*Exercise description:*
For the listing beneath, state how many lines contain the string "Identify". Give the number by itself.

─── Record excerpts ───

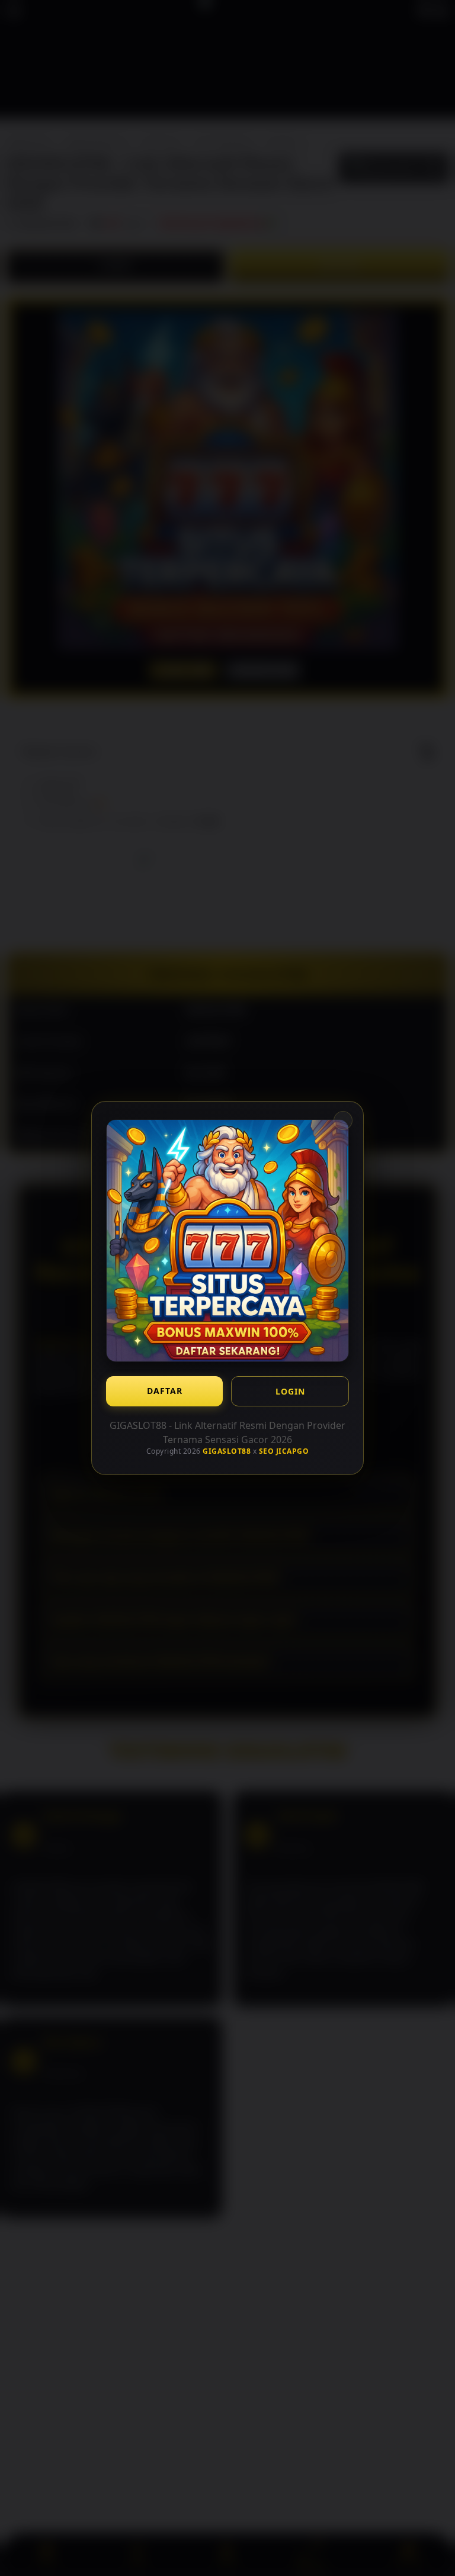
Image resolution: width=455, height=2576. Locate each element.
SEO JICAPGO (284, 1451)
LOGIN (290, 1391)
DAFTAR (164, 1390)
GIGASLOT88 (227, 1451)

───
─── Record excerpts ───

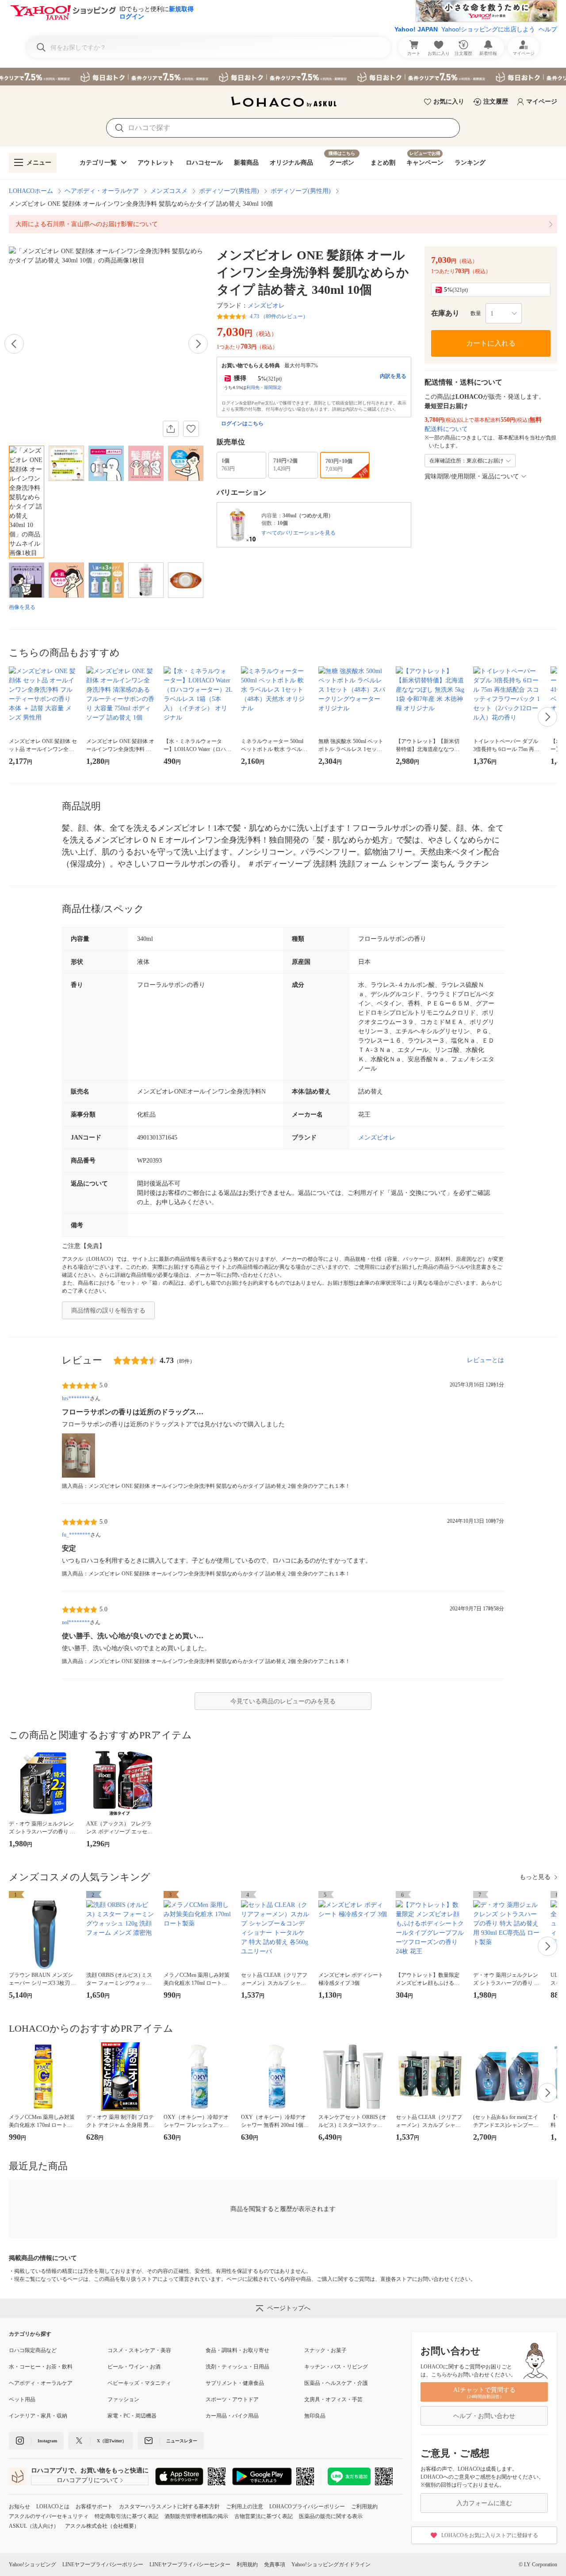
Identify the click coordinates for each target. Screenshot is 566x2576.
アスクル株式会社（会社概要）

───
─── Record excerpts ───

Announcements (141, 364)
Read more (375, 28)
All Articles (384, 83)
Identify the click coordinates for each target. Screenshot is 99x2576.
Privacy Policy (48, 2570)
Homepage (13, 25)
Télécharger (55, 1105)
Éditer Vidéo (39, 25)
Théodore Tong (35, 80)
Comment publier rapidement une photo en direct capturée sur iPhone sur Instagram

───

*Task solution:*
2